### [JOB]
Transcribe the entries below verbatim, leaving out the pictures.

### [RECORDS SUPPLIED]
#####

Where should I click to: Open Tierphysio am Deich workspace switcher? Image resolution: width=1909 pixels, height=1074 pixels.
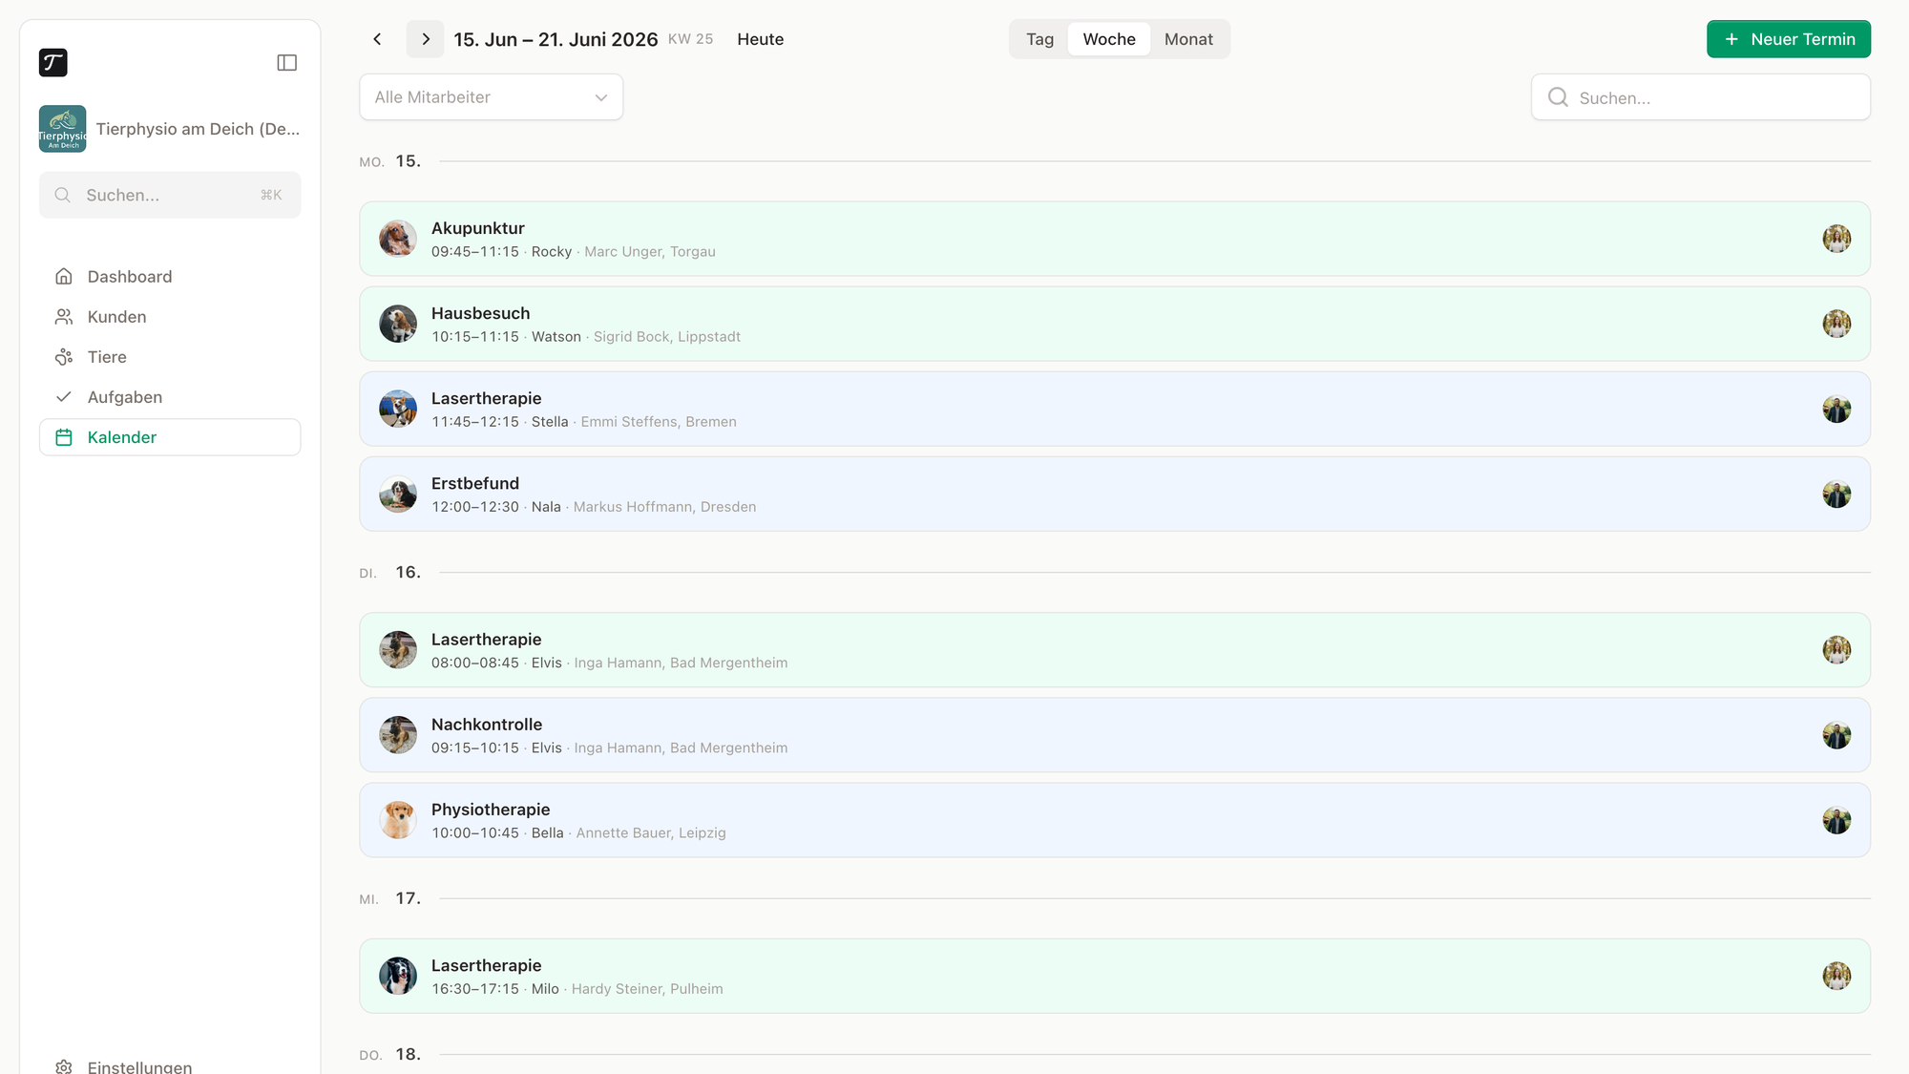tap(170, 129)
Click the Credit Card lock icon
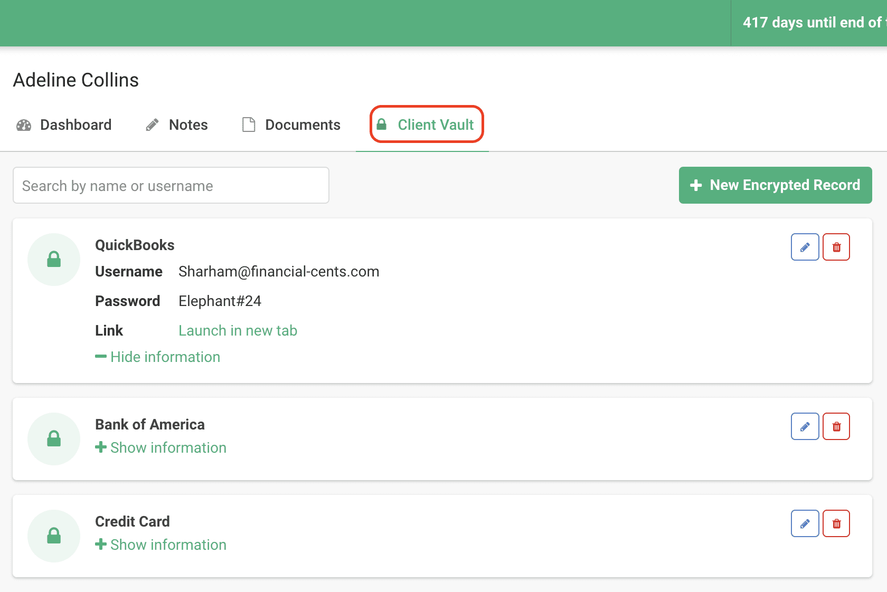 [x=54, y=536]
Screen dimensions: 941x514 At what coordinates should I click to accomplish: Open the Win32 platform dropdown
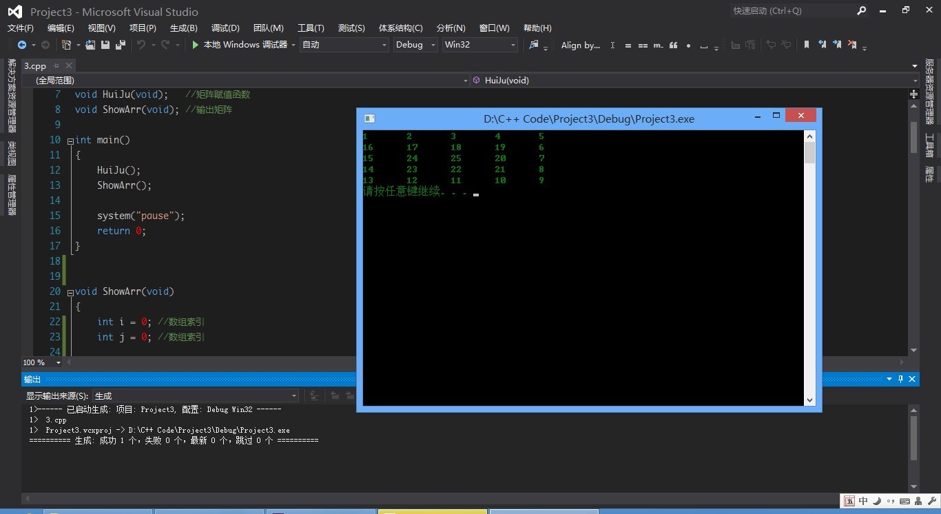coord(513,45)
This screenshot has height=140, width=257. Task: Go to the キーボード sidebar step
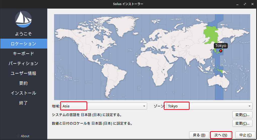click(x=23, y=54)
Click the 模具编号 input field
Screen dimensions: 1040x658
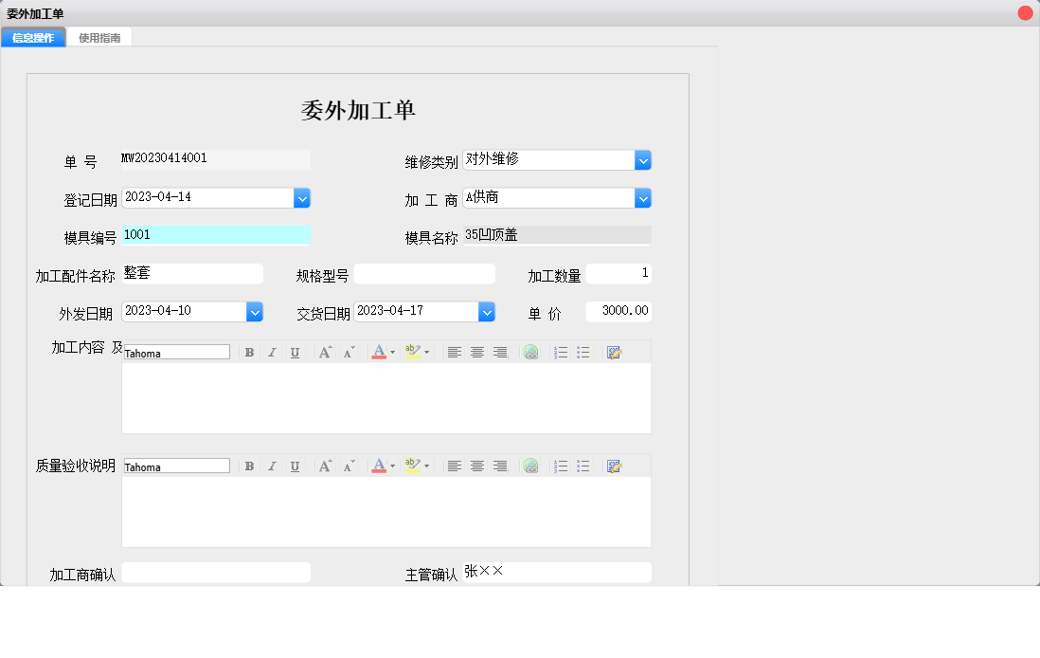pyautogui.click(x=216, y=234)
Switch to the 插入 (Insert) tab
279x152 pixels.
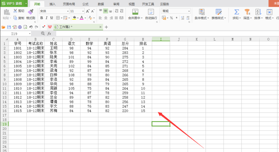coord(52,4)
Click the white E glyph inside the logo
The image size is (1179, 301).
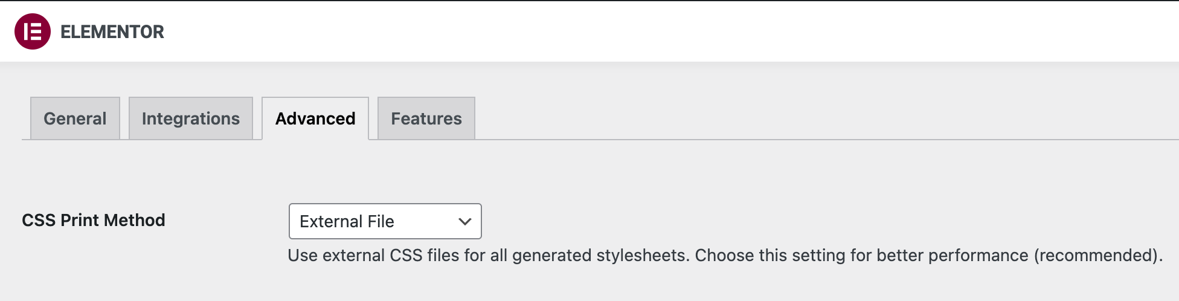33,31
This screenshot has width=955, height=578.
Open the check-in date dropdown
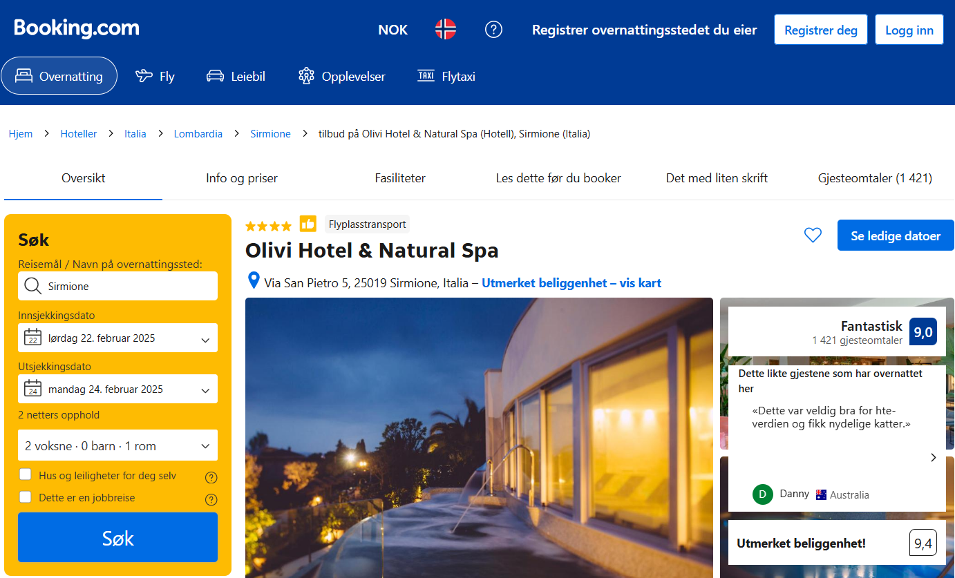point(117,338)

#####

### [ANSWER IN FULL]
Where should I click to: Open Tierphysio am Deich workspace switcher? Image resolution: width=1909 pixels, height=1074 pixels.
tap(170, 129)
Click the Credit Card lock icon
 [x=54, y=536]
Screen dimensions: 941x514 At what coordinates should I click to accomplish: Open the Win32 platform dropdown
coord(513,45)
This screenshot has height=140, width=257. Task: Go to the キーボード sidebar step
click(x=23, y=54)
Click the 模具编号 input field
Screen dimensions: 1040x658
pyautogui.click(x=216, y=234)
Switch to the 插入 (Insert) tab
279x152 pixels.
coord(52,4)
Click the white E glyph inside the logo
The image size is (1179, 301).
33,31
This screenshot has width=955, height=578.
Open the check-in date dropdown
point(117,338)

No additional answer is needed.